RAW RECORDS:

***

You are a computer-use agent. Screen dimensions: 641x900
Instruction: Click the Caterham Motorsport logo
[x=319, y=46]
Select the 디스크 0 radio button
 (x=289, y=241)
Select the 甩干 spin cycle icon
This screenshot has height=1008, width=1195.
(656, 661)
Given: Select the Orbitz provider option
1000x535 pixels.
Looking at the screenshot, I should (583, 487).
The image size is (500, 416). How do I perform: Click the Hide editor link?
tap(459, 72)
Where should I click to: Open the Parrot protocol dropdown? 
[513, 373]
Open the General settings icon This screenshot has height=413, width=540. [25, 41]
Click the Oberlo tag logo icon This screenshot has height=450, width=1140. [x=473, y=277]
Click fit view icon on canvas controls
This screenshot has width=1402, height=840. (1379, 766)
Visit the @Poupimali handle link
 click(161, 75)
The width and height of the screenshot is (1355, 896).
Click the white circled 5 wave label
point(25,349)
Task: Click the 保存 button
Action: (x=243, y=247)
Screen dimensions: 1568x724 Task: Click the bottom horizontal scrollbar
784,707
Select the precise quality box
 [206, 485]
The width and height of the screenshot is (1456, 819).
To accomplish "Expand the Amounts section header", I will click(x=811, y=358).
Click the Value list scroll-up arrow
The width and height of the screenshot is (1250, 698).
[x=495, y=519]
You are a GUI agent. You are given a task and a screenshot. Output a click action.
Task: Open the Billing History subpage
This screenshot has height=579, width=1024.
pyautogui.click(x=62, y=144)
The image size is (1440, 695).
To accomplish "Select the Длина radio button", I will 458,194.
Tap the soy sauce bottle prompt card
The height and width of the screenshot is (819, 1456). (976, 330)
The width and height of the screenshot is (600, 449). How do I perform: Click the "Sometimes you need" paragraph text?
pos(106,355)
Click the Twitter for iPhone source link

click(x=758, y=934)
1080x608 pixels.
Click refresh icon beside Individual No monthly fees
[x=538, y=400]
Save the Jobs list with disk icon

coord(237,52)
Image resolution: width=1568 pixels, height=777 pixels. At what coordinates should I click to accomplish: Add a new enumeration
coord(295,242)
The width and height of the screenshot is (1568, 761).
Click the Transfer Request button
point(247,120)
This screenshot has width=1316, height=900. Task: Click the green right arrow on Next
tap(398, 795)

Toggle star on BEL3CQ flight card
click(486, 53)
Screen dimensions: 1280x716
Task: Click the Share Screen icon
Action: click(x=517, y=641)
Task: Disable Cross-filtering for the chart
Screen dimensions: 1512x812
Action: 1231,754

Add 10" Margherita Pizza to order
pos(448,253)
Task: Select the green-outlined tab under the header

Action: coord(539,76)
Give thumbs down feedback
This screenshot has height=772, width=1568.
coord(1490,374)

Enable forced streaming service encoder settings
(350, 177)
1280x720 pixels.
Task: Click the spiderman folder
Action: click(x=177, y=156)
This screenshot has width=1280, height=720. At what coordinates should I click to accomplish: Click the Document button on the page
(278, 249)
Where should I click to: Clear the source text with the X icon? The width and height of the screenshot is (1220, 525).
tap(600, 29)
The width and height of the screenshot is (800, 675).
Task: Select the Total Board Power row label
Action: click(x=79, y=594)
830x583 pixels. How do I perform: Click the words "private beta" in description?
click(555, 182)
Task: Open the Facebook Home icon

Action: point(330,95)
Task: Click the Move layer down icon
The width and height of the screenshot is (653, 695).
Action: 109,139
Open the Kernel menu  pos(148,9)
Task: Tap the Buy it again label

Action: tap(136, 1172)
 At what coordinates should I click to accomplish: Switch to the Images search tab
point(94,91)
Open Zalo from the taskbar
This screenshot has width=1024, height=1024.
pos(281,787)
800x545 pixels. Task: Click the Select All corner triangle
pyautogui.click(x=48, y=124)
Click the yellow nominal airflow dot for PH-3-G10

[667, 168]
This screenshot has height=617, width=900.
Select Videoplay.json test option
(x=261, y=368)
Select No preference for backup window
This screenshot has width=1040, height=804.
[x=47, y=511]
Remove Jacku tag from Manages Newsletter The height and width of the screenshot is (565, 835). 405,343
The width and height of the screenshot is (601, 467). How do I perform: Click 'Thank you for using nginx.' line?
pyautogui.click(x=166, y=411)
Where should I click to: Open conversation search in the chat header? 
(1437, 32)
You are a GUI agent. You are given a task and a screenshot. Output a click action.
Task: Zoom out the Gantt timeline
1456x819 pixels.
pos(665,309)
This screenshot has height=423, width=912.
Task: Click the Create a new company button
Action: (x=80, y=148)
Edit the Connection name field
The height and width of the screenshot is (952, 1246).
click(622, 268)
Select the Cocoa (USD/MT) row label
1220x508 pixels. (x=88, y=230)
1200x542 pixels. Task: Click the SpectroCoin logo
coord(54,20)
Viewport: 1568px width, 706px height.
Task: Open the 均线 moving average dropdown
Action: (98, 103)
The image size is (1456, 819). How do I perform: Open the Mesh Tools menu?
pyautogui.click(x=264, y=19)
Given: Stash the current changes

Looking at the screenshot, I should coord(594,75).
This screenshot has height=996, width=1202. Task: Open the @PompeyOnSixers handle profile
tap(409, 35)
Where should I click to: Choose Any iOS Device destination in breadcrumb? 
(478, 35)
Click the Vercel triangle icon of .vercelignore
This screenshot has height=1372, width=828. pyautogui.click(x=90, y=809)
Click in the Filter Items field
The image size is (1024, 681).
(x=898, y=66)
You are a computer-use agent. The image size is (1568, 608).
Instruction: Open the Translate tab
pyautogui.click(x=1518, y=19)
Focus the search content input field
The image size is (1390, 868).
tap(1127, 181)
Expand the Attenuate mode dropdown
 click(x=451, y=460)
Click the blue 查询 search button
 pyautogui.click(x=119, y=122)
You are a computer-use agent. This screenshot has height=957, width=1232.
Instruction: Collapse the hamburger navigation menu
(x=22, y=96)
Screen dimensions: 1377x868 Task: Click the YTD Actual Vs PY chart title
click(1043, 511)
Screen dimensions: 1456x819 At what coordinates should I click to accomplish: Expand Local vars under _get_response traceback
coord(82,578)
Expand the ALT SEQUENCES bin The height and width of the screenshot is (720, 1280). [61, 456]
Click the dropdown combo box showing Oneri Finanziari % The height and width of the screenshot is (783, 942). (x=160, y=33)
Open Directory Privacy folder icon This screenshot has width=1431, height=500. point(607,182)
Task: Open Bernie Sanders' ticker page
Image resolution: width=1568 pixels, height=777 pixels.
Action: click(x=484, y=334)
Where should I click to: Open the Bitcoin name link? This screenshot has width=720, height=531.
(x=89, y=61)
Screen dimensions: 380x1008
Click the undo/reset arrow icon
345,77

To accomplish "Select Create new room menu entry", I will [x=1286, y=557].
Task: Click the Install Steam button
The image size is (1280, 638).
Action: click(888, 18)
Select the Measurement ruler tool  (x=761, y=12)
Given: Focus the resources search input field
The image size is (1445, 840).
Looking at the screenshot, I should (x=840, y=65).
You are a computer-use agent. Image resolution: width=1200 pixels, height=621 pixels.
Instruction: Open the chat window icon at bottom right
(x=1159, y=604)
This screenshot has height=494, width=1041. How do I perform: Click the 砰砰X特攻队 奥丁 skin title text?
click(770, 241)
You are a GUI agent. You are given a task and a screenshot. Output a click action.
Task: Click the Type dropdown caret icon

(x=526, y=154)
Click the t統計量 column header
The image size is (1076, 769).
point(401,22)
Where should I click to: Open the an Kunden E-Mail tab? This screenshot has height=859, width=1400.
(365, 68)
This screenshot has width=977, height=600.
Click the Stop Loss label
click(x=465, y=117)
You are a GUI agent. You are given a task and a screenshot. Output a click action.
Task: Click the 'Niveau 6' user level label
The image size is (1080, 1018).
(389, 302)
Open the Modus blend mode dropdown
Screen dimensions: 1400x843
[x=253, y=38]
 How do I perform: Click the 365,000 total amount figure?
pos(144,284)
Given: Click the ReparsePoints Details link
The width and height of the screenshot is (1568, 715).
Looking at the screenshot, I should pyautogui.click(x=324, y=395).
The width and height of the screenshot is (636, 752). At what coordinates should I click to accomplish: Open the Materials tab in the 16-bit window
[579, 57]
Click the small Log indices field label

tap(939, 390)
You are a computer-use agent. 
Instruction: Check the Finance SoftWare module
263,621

***

TASK PROMPT: Present the lines of the records above, from the line with "Screen dimensions: 1456x819" up to and including the line with "Expand the ALT", as a Markdown table with columns Row and Line. Skip any blank lines.

RESULT OF THE TASK:
| Row | Line |
|---|---|
| 1 | Screen dimensions: 1456x819 At what coordinates should I click to accomplish: Expand Local vars under _get_response traceback |
| 2 | coord(82,578) |
| 3 | Expand the ALT SEQUENCES bin The height and width of the screenshot is (720, 1280). [61, 456] |